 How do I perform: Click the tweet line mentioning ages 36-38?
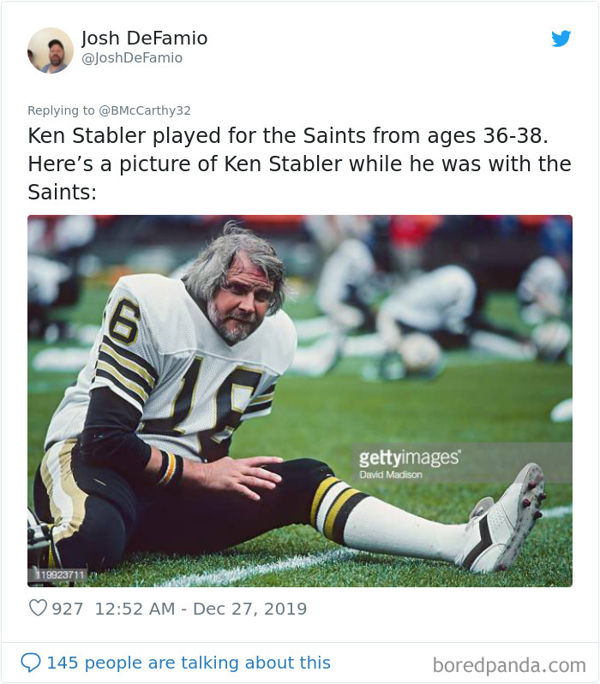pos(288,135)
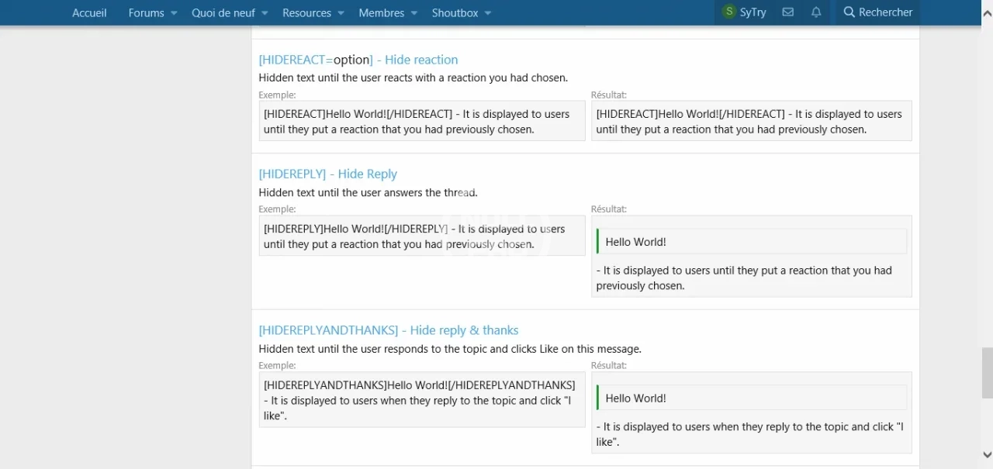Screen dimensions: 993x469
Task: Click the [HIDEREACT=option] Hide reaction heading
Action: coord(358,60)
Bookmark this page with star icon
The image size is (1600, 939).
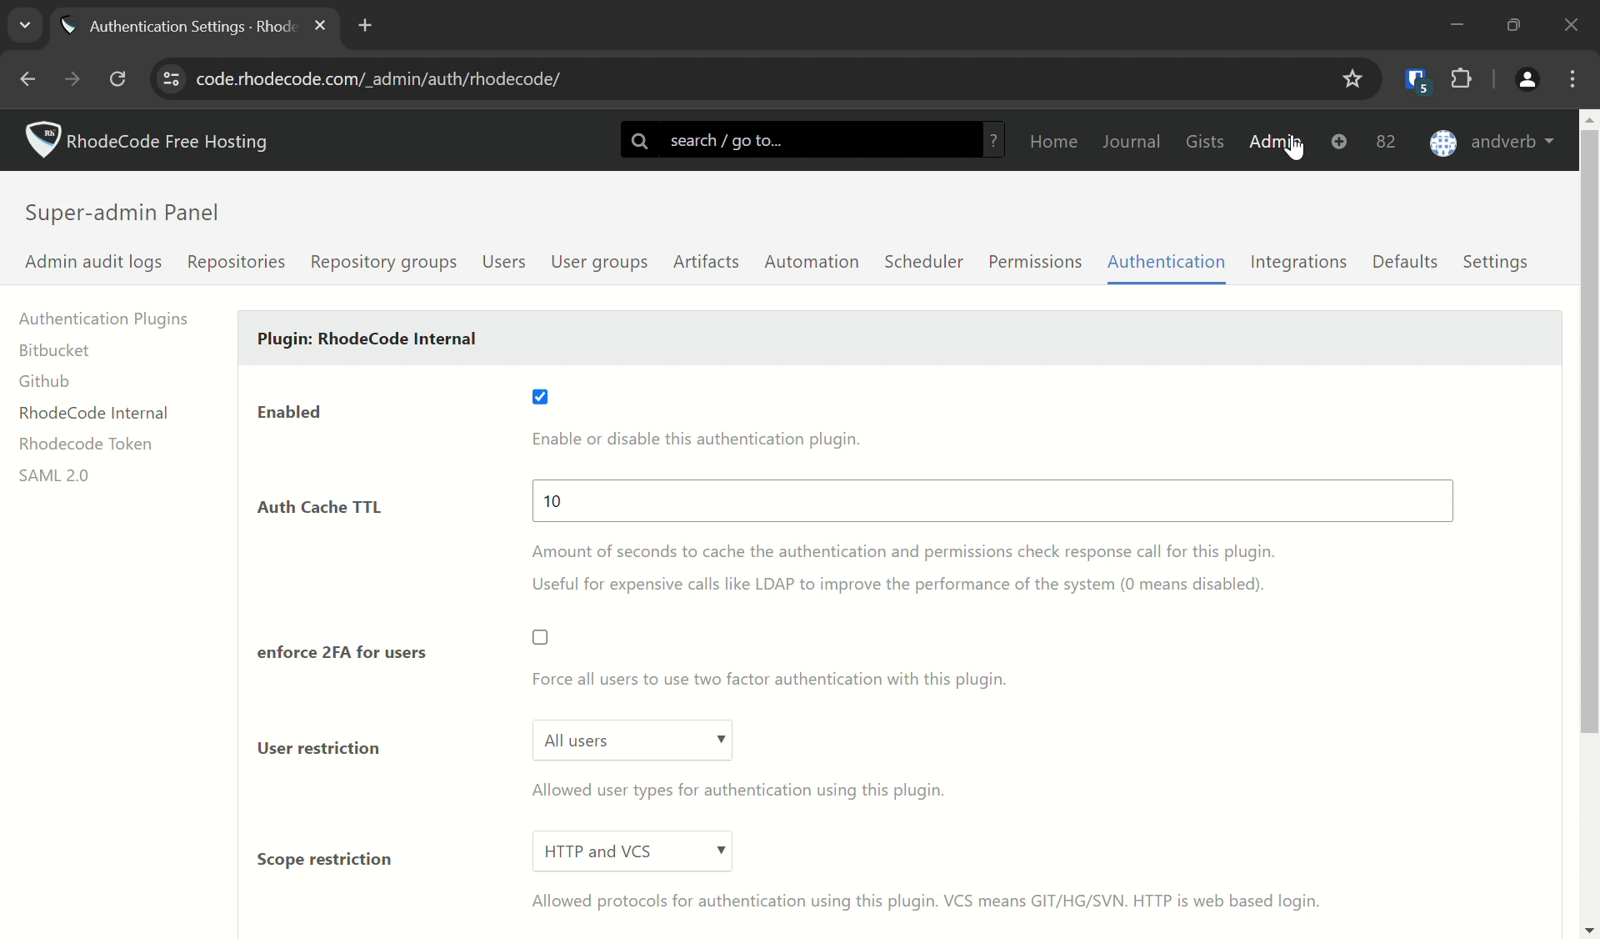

==*==

■ What is needed:
Leave out the pictures and give the listing above again exactly.

■ Answer space:
 How do I perform: Click the tweet line mentioning ages 36-38?
pos(288,135)
Screen dimensions: 993x469
Task: Click the [HIDEREACT=option] Hide reaction heading
Action: coord(358,60)
Bookmark this page with star icon
The image size is (1600, 939).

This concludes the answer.